A labour economist said consumers would still be hit hardest even though fuel prices were expected to remain relatively unchanged in the coming weeks.
According to the Automobile Association, a 7 cents per litre reduction could be expected in the price of petrol.
Diesel is expected to increase by about 12 cents and illuminating paraffin by nine cents.
This excludes the introduction of a carbon tax in June, which would add an additional 9 cents per litre to the petrol price and 10 cents to the diesel price.
While the price of fuel has ebbed and flowed, consumers continue to face rising food and public transport costs. A year ago, consumers paid around R14,72 for a litre of petrol. The has increased to R16,48 per litre.
Labour analyst Andrew Levy said: “The fact that the fuel price is relatively stable at the moment and maybe for the next two weeks is not that significant. What we have to do is look at what has happened to the fuel price over the last year compared to workers’ salaries that have only gone up by 4% or 6%, whereas the fuel increase and cost of transport have been vastly greater than that.”
A 2018 report by the SA Labour Market Monitor statistics showed that 21% of workers’ income goes toward transport costs.
The Automobile Associations has urged the new government to immediately set out its policy agenda, which has a direct impact on fuel prices.
Earlier this year the National Assembly passed the long-awaited Carbon Tax Bill.
Based on the ‘polluter pays principle,’ companies which exceed the threshold of carbon emissions for a particular activity, would be charged R120 per ton of carbon dioxide emissions.
The new tax is expected to come into effect in June and tax incentives will be offered to minimise the impact.
South Africa became party to the Paris Agreement on climate change, committing to reduce greenhouse gases by 42% by 2025.
At the time, Deputy Finance Minister Mondli Gungubele said substantial technical changes were made to the policy to take into account stakeholder comments.

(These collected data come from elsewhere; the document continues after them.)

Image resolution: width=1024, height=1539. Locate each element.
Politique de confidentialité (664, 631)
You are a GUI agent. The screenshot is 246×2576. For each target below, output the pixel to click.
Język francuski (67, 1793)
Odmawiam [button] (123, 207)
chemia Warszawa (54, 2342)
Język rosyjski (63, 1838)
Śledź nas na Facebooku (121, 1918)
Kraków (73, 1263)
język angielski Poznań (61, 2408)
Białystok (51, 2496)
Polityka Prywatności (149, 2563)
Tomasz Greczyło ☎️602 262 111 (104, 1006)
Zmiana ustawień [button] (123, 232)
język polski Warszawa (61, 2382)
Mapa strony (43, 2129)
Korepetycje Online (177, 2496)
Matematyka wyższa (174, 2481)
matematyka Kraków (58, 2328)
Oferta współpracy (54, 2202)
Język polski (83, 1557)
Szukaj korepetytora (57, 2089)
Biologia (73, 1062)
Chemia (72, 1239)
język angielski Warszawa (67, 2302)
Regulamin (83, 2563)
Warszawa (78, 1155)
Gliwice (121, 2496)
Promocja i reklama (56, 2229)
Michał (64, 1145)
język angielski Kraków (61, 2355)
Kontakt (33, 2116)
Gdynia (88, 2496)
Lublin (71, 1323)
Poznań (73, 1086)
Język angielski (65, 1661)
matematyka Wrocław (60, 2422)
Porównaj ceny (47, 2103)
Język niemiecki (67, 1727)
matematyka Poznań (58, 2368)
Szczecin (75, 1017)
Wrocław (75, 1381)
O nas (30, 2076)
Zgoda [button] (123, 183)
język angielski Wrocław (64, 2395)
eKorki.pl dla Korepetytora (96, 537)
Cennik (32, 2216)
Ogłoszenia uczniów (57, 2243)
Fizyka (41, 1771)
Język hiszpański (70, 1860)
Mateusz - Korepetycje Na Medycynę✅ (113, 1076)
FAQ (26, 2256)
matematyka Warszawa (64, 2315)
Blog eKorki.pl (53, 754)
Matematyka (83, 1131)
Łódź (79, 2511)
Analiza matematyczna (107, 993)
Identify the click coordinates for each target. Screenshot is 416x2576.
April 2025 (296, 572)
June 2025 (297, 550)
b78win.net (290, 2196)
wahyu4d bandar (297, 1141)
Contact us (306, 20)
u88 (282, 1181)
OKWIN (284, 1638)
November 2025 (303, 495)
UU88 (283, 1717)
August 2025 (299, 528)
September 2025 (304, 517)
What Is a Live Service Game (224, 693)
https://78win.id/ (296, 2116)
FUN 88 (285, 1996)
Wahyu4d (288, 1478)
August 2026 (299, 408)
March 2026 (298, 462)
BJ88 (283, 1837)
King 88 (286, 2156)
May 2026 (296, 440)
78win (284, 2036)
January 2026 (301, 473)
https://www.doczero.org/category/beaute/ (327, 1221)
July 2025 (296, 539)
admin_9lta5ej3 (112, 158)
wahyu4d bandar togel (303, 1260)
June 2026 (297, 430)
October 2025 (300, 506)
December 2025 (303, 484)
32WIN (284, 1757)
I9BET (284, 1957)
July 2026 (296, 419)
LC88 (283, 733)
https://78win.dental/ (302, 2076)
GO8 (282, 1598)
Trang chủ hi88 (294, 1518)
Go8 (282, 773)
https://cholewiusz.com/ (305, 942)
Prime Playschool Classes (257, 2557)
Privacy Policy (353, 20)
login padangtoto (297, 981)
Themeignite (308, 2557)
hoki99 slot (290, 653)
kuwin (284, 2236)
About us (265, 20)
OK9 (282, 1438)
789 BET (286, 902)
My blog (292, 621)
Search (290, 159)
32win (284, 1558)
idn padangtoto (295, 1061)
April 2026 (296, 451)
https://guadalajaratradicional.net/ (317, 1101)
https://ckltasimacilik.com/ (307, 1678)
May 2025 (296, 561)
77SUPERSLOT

“I would like to emphasise that climate change is a reality and we will have to prepare to operate in a carbon-constrained economy over medium to long-term. Operating on business as usual basis is no longer an option.”
While the EFF, IFP and Cope supported the bill at the time, the DA’s Alf Lees said the country could not afford to introduce another tax.
“What South Africa needs is not extra taxes, instead we need a decrease in taxes in order to stimulate the economy and create jobs.”